Higher antiderivatives

It is not possible to antidifferentiate the first antiderivative of ${\displaystyle \tan }$ within the universe of elementarily expressible functions.

Differential equations

Autonomous differential equations with this function as solution

The standard differential equation is:

${\displaystyle \frac{dy}{dx}=1+y^2}$

The general solution to this is ${\displaystyle y=\tan (x+\phi )}$ where ${\displaystyle \phi }$ is a constant. The value of ${\displaystyle \phi }$ can be determined using initial value conditions.

Power series and Taylor series

Computation of Taylor series

The ${\displaystyle \tan }$ function has a Taylor series at ${\displaystyle x=0}$. The first few terms are indicated below:

${\displaystyle \tan x=x+\frac{x^3}{3}+\frac{2x^5}{15}+\frac{17x^7}{315}+\dots }$

Note the following:

• All the terms with nonzero coefficients are odd degree terms, because ${\displaystyle \tan }$ is an odd function.
• All the coefficients on odd degree terms are positive.
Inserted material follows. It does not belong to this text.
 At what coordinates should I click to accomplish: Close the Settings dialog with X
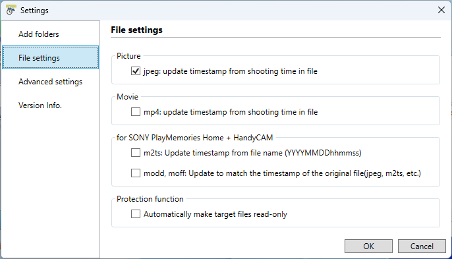tap(441, 10)
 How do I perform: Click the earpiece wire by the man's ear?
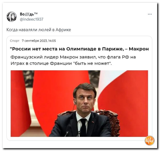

This follows from the fact that all the higher derivatives of ${\displaystyle \tan }$, evaluated at 0, are positive.

The coefficients can be written explicitly using the odd-degree up/down numbers, which are also called the tangent numbers or zag numbers. Explicitly, if ${\displaystyle A_n}$ denotes the ${\displaystyle n^{th}}$ tangent number, then the Taylor series for ${\displaystyle \tan }$ is:

${\displaystyle {\displaystyle \sum _{k=0}^{\mathrm{\infty }}}\frac{A_{2k+1}{x}^{2k+1}}{(2k+1)!}}$

Taylor series equals power series

The Taylor series for ${\displaystyle \tan }$ converges to ${\displaystyle \tan }$ on its interval of convergence, which is ${\displaystyle (-\pi /2,\pi /2)}$.

Limit computations

Order of zero

We get the following limit from the power series:

${\displaystyle \underset{x\to 0}{lim}\frac{\tan x}{x}=1}$

Thus, the order of the zero of ${\displaystyle \tan }$ at 0 is 1 and the residue is 1.

The limit can be computed in many ways:

Name of method for computing the limit	Details
Simple manipulation, using ${\displaystyle \underset{x\to 0}{lim}(\sin x)/x=1}$	${\displaystyle \underset{x\to 0}{lim}\frac{\tan x}{x}=\underset{x\to 0}{lim}\frac{\sin x}{x}\frac{1}{\cos x}=\underset{x\to 0}{lim}\frac{\sin x}{x}\underset{x\to 0}{lim}\frac{1}{\cos x}=1\cdot 1=1}$
Using the L'Hopital rule	${\displaystyle \underset{x\to 0}{lim}\frac{\tan x}{x}\stackrel{*}{=}\underset{x\to 0}{lim}\frac{{\sec }^{2}x}{1}={\sec }^{2}0=1}$
Using the power series	We have ${\displaystyle \tan x=x+\frac{x^3}{3}+O(x^5)}$, so ${\displaystyle (\tan x)/x=1+\frac{x^2}{3}+O(x^4)}$. Taking the limit at ${\displaystyle x=0}$ gives 1.